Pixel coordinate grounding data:
-=-=-

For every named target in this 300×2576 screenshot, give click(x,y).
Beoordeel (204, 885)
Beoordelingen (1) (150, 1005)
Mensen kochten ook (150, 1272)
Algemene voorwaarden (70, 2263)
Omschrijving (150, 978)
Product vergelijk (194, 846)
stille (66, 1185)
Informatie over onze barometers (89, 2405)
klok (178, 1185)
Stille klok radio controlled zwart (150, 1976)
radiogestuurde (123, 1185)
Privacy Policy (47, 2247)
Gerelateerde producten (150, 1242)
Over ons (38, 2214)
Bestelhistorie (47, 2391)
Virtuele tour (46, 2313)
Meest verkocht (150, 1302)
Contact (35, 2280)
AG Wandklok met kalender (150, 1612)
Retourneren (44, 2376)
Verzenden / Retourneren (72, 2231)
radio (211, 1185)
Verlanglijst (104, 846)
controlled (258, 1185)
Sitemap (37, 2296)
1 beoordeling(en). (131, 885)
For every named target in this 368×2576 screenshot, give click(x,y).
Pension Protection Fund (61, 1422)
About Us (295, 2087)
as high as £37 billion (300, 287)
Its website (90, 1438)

-=-=-

[Activity]: Every entry must be quoted exactly as it appears above.

[Task output]:
For every named target in this 300×2576 screenshot, give click(x,y).
Beoordeel (204, 885)
Beoordelingen (1) (150, 1005)
Mensen kochten ook (150, 1272)
Algemene voorwaarden (70, 2263)
Omschrijving (150, 978)
Product vergelijk (194, 846)
stille (66, 1185)
Informatie over onze barometers (89, 2405)
klok (178, 1185)
Stille klok radio controlled zwart (150, 1976)
radiogestuurde (123, 1185)
Privacy Policy (47, 2247)
Gerelateerde producten (150, 1242)
Over ons (38, 2214)
Bestelhistorie (47, 2391)
Virtuele tour (46, 2313)
Meest verkocht (150, 1302)
Contact (35, 2280)
AG Wandklok met kalender (150, 1612)
Retourneren (44, 2376)
Verzenden / Retourneren (72, 2231)
radio (211, 1185)
Verlanglijst (104, 846)
controlled (258, 1185)
Sitemap (37, 2296)
1 beoordeling(en). (131, 885)
For every named target in this 368×2576 screenshot, give click(x,y).
Pension Protection Fund (61, 1422)
About Us (295, 2087)
as high as £37 billion (300, 287)
Its website (90, 1438)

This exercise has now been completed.